> [What to do] Rewrite the data from the line containing "so click(x=61, y=109)." through the end of the data, replacing "notification card" with "alert card". Leave everything else in those lines unchanged.

> [Input records]

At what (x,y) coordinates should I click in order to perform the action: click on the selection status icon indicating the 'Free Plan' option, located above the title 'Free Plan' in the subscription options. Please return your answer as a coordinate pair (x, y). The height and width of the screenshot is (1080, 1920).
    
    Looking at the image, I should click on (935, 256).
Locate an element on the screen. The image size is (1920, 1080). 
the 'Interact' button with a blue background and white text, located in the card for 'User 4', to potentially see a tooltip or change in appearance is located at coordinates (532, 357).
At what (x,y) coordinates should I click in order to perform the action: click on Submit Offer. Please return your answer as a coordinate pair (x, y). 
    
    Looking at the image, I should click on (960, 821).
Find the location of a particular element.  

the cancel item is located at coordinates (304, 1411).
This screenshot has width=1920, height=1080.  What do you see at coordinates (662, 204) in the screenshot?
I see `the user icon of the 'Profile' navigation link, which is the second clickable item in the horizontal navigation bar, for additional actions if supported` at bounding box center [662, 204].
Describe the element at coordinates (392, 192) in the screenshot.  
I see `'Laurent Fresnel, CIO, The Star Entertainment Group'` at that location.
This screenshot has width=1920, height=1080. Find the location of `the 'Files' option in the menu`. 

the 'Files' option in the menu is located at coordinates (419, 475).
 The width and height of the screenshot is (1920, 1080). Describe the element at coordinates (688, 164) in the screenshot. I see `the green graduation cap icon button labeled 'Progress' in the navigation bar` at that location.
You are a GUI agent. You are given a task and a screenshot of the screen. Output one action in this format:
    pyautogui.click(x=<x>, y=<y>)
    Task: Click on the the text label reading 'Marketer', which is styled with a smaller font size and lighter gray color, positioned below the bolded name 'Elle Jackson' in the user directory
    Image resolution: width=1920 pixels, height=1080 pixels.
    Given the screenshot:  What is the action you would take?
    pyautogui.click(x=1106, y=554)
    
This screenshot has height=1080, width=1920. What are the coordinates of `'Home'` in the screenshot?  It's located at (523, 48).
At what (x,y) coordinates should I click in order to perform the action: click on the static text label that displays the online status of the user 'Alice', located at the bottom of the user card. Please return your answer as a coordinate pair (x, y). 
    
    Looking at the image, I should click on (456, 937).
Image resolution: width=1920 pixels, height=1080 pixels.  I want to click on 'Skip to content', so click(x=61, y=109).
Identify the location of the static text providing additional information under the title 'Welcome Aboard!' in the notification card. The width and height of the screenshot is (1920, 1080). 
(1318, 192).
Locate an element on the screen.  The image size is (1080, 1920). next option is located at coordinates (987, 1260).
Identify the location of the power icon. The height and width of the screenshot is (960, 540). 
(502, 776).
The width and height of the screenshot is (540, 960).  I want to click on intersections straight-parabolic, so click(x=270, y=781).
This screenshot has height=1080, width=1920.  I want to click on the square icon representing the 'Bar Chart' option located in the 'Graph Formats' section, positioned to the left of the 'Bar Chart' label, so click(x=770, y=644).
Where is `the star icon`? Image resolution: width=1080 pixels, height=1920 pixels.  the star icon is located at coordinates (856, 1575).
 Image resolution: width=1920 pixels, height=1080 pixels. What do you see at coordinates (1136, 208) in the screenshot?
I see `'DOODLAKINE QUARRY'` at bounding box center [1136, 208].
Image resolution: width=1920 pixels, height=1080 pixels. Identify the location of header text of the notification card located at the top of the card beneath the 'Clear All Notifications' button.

> [Task solution]
Image resolution: width=1920 pixels, height=1080 pixels.  I want to click on 'Skip to content', so click(x=61, y=109).
Identify the location of the static text providing additional information under the title 'Welcome Aboard!' in the alert card. The width and height of the screenshot is (1920, 1080). 
(1318, 192).
Locate an element on the screen.  The image size is (1080, 1920). next option is located at coordinates (987, 1260).
Identify the location of the power icon. The height and width of the screenshot is (960, 540). 
(502, 776).
The width and height of the screenshot is (540, 960).  I want to click on intersections straight-parabolic, so click(x=270, y=781).
This screenshot has height=1080, width=1920.  I want to click on the square icon representing the 'Bar Chart' option located in the 'Graph Formats' section, positioned to the left of the 'Bar Chart' label, so click(x=770, y=644).
Where is `the star icon`? Image resolution: width=1080 pixels, height=1920 pixels.  the star icon is located at coordinates (856, 1575).
 Image resolution: width=1920 pixels, height=1080 pixels. What do you see at coordinates (1136, 208) in the screenshot?
I see `'DOODLAKINE QUARRY'` at bounding box center [1136, 208].
Image resolution: width=1920 pixels, height=1080 pixels. Identify the location of header text of the alert card located at the top of the card beneath the 'Clear All Notifications' button.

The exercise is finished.